Oshie, who grew up in Warroad, Minn., celebrated his first Olympic berth in style. He recorded his first two-goal game of the season.
“He just keeps on proving that he’s deserving of the honour,” St. Louis defenceman Alex Pietrangelo said.
Brian Burke, Director of Player Personnel for USA hockey, was in attendance and watched from the press box as Oshie helped dismantle the Kings.
“He’s putting on a show,” Burke said. “He does just about everything well.”
Elliott, who improved to 11-1-2, picked up his third shutout of the season and 24th of his career. He stopped 13 shots in the opening period, including a pad save on Jarret Stoll. Elliott recorded his 12th consecutive home win, a franchise record.
Brenden Morrow, Vladimir Tarasenko and Barret Jackman also scored for St. Louis.
But Oshie, who has eight goals and a team-high 27 assists, stole the show. He scored on a power play at 11:41 of the second period off the rebound of a shot by Jaden Schwartz. Less than two minutes later, Oshie whipped a shot behind replacement Ben Scrivens.
“This was a great team win,” Oshie said. “I got two of them, but they could have easily gone to someone else on my line. This was a strong all-around effort.”
Morrow scored just 4:42 into the game to give the Blues to a 1-0 lead. Kevin Shattenkirk, another Olympic team selection, missed on a long shot, but Morrow pounced on the rebound at the side of the net and banked it in off goalie Martin Jones.
Jones, who fell to 8-3, gave up two goals on 14 shots and was pulled after Oshie’s first tally.
The Kings had won 15 of the previous 18 games between the teams, including post-season play.
But this time around, the Blues got the better of their recent nemesis.
“It’s good to get a win and to win like that is key for us,” Elliott said. “We can use this as a measuring stick and know that we can do this against good teams.”
Los Angeles won four consecutive games after falling behind 2-0 in the opening round of the Western Conference playoffs last season and also swept the Blues in four games in the 2012 conference semifinals.
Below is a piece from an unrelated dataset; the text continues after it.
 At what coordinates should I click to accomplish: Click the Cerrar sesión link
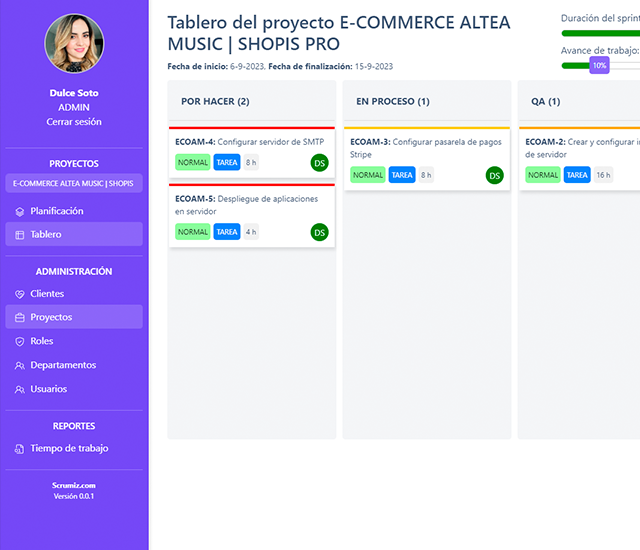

“When you’re playing against a high-quality opponent, you have to be able to get into your game early,” Pietrangelo said. “This shows that we can play our game for 60 minutes.”
The struggling Kings have been outscored 17-6 during the five-game skid.
“There’s not really much to say expect that we played bad,” defenceman Drew Doughty said. “We need to turn it around. We’re down on ourselves and that’s why we got smoked.”
The Kings have scored two goals or fewer in their past five games.
Captain Dustin Brown says his club must re-focus.
“Myself and the other team leaders, we need to kind of step it up in the right direction,” he said.
Notes: St. Louis RW Ryan Reaves returned to the lineup after missing 17 games with a broken hand. … The Kings have outscored their opponents by 15 goals in the first period this season. … St. Louis G Jaroslav Halak missed the game due to the flu. He is listed day to day. … St. Louis coach Ken Hitchcock recorded his 100th regular-season win with the Blues. … Jones losthis third in a row after a franchise-record 8-0 start to his career. … St. Louis RW David Backes, the third St. Louis player chosen to the Olympic team, missed his third consecutive game with an upper-body injury.